1572. The first presbyterian meeting house in England erected at Wandsworth in Surrey.
1591. Christopher Hatton, chancellor of England under Elizabeth, died. He was a man of learning and great integrity, and though placed in so high a situation, had not been bred to the law. It was by his advice that the unfortunate Mary submitted to her fatal trial.
1660. The bishops of England again took their seats in the house of lords, verifying the adage of the king's grandfather, "no bishop no king."
1672. The island of Tobago taken from the Dutch by the English.

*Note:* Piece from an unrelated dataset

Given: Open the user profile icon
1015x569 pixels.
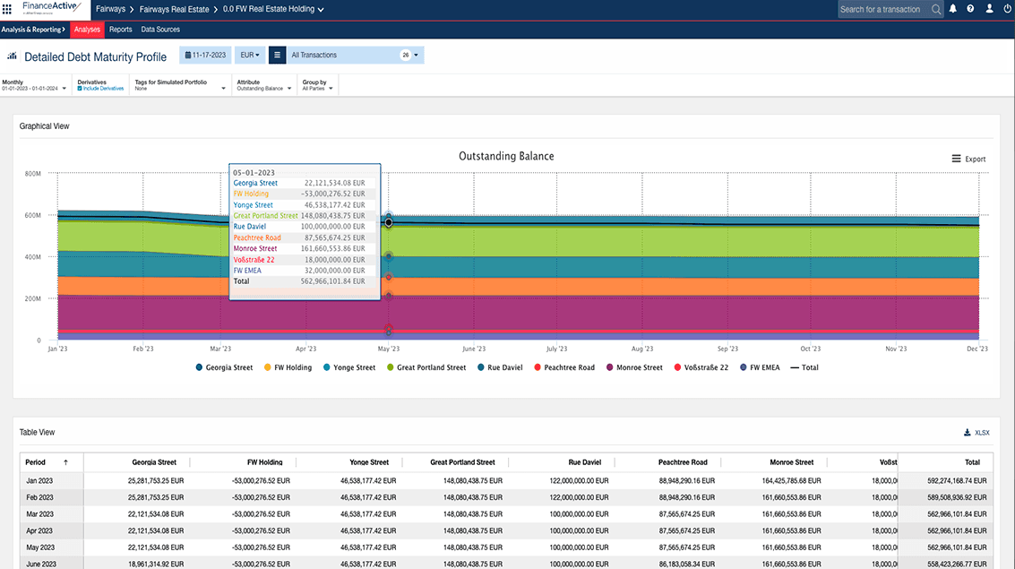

1683. A book entitled Julian the Apostate, burnt by the hangman, and its author, Samuel Johnson, a clergyman, fined 500 marks for an alleged libel on the duke of York.
1729. Nicholas Gervais, a French missionary, massacred in Guiana with all his attendants.

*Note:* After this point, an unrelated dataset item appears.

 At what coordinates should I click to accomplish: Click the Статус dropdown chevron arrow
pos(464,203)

1737. Queen Caroline of England died, aged 55. Her favorite study was theology, and she has been accused of scepticism; at her death she refused the sacrament, but joined cordially in the Lord's prayer.
1759. Naval battle off Belleisle; the French fleet under M. de Conflans defeated by the British under admiral Hawke. The French lost several large ships, and abandoned the project of invading Great Britain.
1769. Charles Hugh le Fevre de St. Mark, a French miscellaneous writer, died at Paris.